In the mental world, in our interior “reality” we can find whatever we want. Whatever we are looking for.
For us this may appear to be reality. And indeed this is “our” reality. But it would be a great mistake to assume that others share that reality. It would be an even greater mistake to impose our “reality” on theirs.
If you are seeking “god” you are likely to find him. Or her or…it…or some cross gender thingummy-bob. If you are seeking meaning in emptiness as do those in the East, again you are likely to find it.

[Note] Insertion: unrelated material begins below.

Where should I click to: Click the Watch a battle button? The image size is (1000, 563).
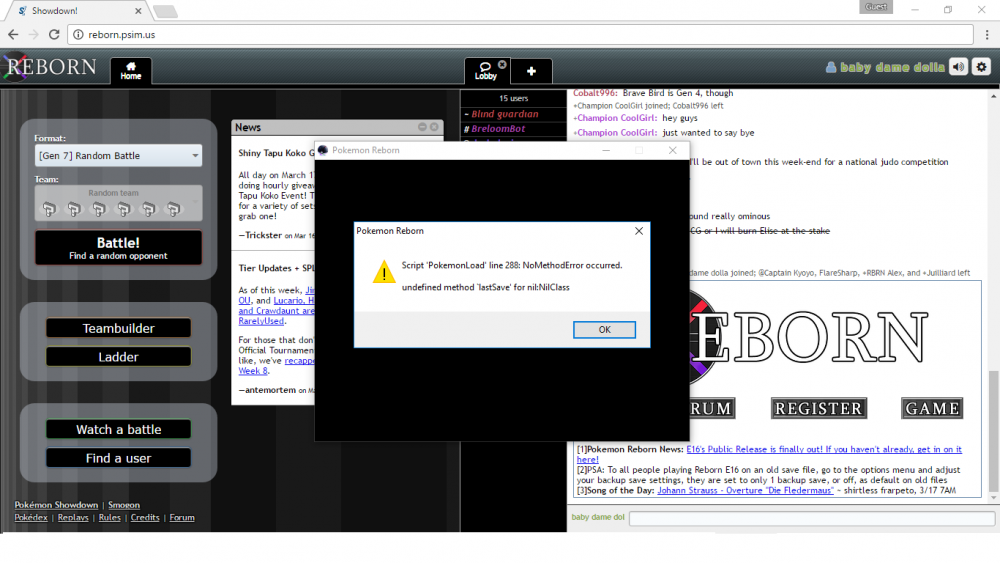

If you seek to deny meaning, yours will be a frightening reality but you will find it nonetheless. You will find empty, barren nothingness if that is your wont. Perhaps that is what depression is.
I would not care to dispute the meaning which people have found. Just so long as they can accept that it is their meaning and that while some others may share it, it is almost certainly not any sort of universal truth.
I do believe in certain absolutes but again I must probably accept that these things just appear to me as absolutes. And that others will deny their applicability. Good and evil – what are these except stories we have told ourselves? Do they really exist in the material universe? Well I believe so, but I wager you will find an equal number who do not. Perhaps good and evil exist only in the mind. In the absence of sentience good and evil can surely have no meaning?
I have quoted love and the abolition of suffering as moral imperatives. Many will ridicule such an assertion, and, who knows, perhaps rightly. Perhaps they are absolutes merely in the minds of those who seek them.
For those of us with minds which are not too damaged (mine probably just about qualifies) we will find what we want to find. I seek peace, in a metaphorical as well as literal sense. In all shades of meaning. Quiet, absence of conflict, a place “Where the green swell is in the havens dumb, And out of the swing of the sea”.
And to a large extent I have found it.
Others seek turmoil and conquest, noise and battle (commercial or physical). And that is no so difficult to find; it is around every corner.
Universally applicable or not, subjective or objective, the internal machinations of our mind leak out into the exterior world. Our thoughts become words. Our words become deeds.
I don’t suppose my detractors would find such a statement too controversial.
And so if my mind believes in the nothing, in the meaningless of all things, then it is not just my life which will become meaningless. People may read what I write, my family will notice my behavior and my actions, as will everyone I come into contact with. They will be affected (and badly) by my infectious pessimism.
And so yes, from thought great good and appalling evil, or even simple banality, arises. Especially if we are the sort of energetic fool who insists on proselytizing our internal states to the world at large. Personally, I have neither the energy nor the charisma. Let alone the desire.
But for those who do, the logos becomes reality writ large. What starts as a quiet thought in a single mind, what starts as a cankered and twisted desire can all too soon become not only the reality of the mind which created it, but that of countless others as well.
In the beggining was the word (or thought). Seek and you shall find.
Eventually. Whatever it is you are looking for. But let everyone seek and find for themselves.